Intense workouts or hardcore exercises can cause serious tissue damage to those who have debilitating collapses following vigorous activity, a syndrome known as post-exertional malaise, according to research from experts in the Netherlands.
Twenty-one unaffected healthy “controls” and twenty-five long-term COVID patients were given high-intensity cycling for eight to twelve minutes by researchers at VU University Amsterdam. Before and after the activity test, participants consented to have samples of their blood and muscles biopsied in order to look for biological alterations that could be responsible for the patients’ chronic, crippling symptoms.
According to the study, which was published this month in the journal Nature Communications, those with lengthy COVID had a noticeably reduced ability to exercise compared to controls. This was linked to a larger proportion of fatigue-prone white muscle fibers and less so-called slow-twitch red muscle fibers.
c) Muscle tissue damage
Following exercise, patients were more likely than controls to exhibit symptoms of severe tissue damage, such as dying muscle fibers, inflammation, and metabolic abnormalities, according to a study of post-exercise tissue taken from participants’ upper leg muscles. Additionally, patients showed a greater buildup of deposits containing amyloid in their muscles, which has been shown in the blood vessels of long-term COVID patients in earlier research.

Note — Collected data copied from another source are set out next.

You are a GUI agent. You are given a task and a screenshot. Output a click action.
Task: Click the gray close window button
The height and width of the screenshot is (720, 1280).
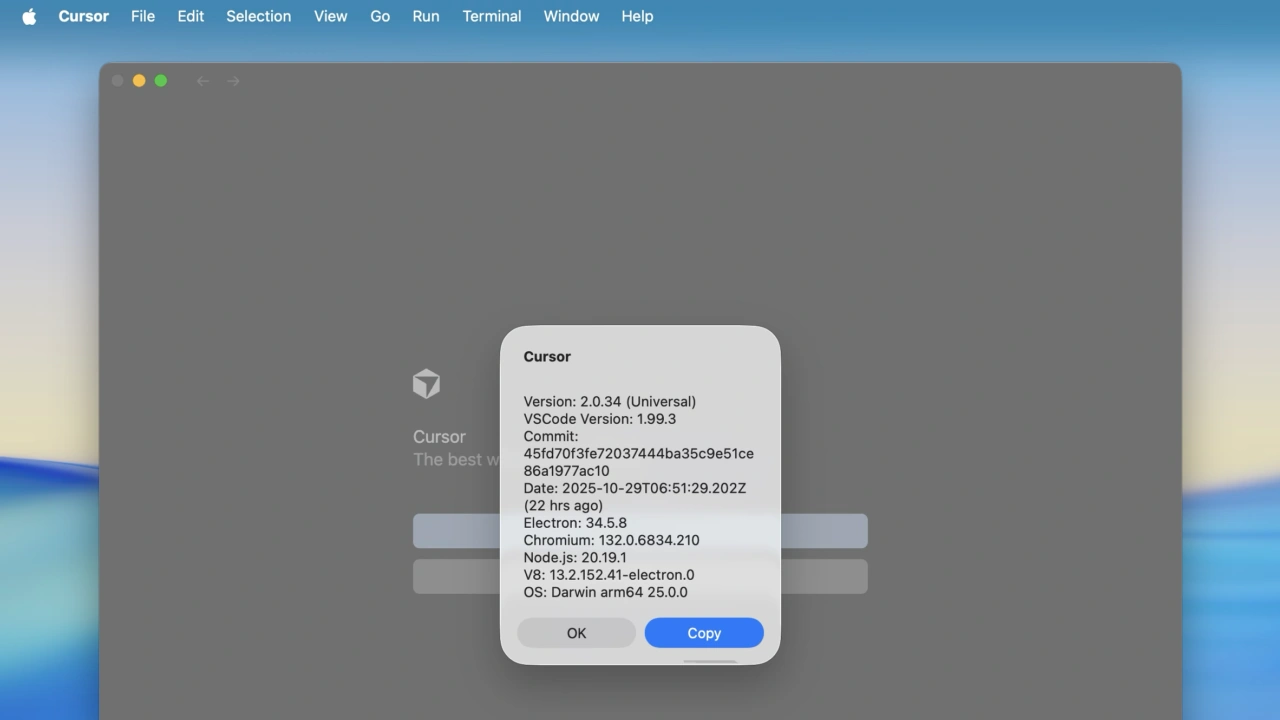tap(117, 81)
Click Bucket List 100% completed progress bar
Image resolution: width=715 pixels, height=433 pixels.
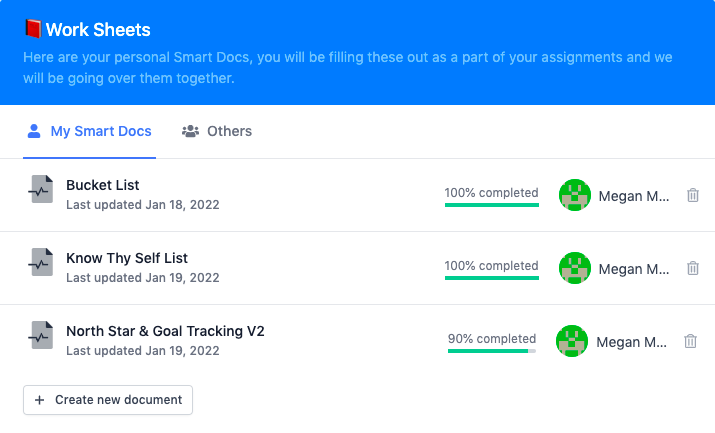(x=491, y=204)
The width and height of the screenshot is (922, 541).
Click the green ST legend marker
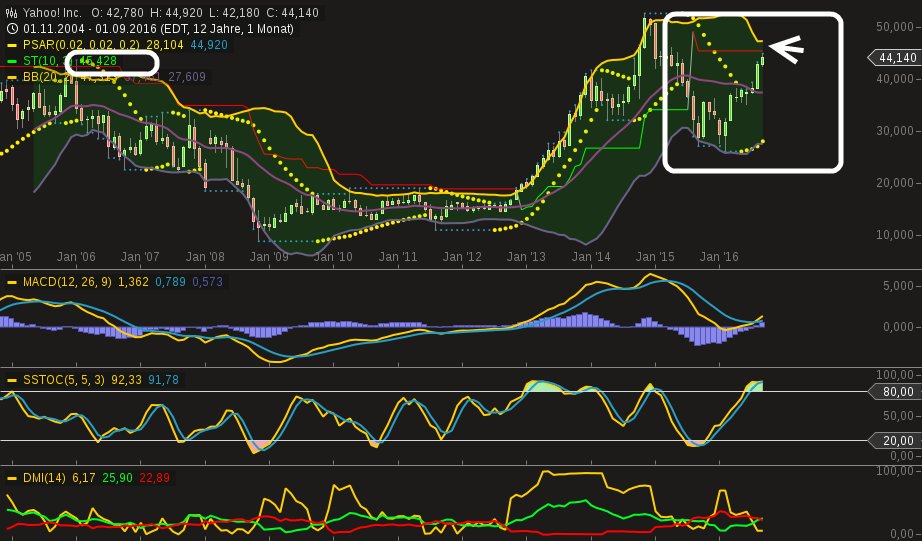pyautogui.click(x=12, y=61)
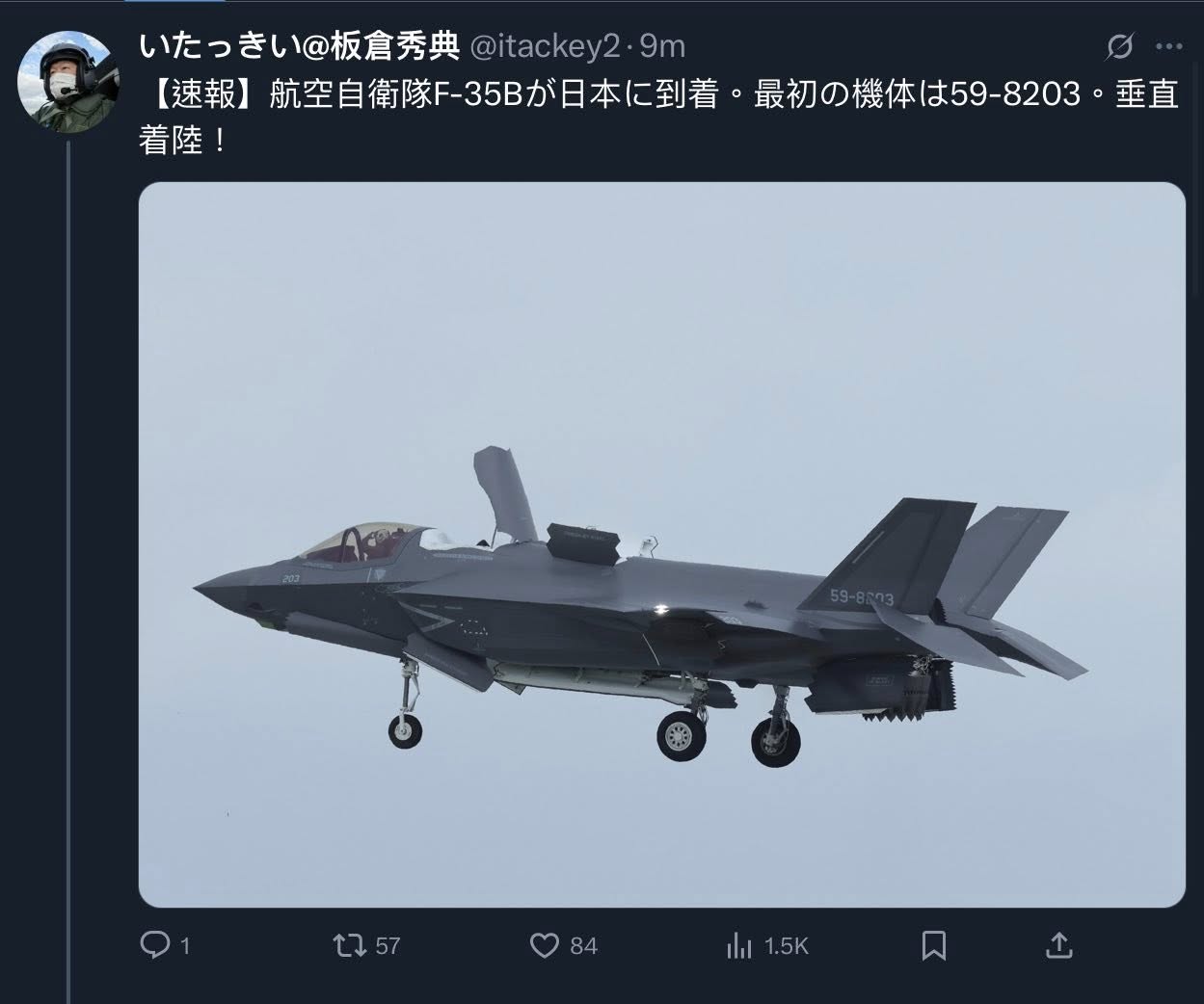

According to ‘Wust’, the results do not prove a reason for prolonged COVID-19. Nevertheless, he said, it demonstrates a scientific explanation for their symptoms and disproves the notion that they are merely psychological or the result of deconditioning or inactivity.
d) Chronic fatigue syndrome research
In order to better understand the harmful process and develop treatment and prevention strategies, more research is being conducted. This includes looking at people with myalgic encephalomyelitis/chronic fatigue syndrome.
Long-term COVID patient support groups advise a “stop, rest, pace” strategy in the interim to prevent major crashes brought on by high levels of mental, emotional, or physical exertion.
e) Health impacts of intense exercise
‘Wust’ remarked, “Aside from telling them not to overextend themselves so that you get into this problem, we can’t help them yet.” “We know from other studies that it is beneficial to keep your muscles moving and active, but patients need to be aware of their personal exercise threshold and strive to stay below it.”
Clinical research indicates that biochemical alterations result from post-exercise malaise.
“Pushing through” strenuous exercise may exacerbate symptoms.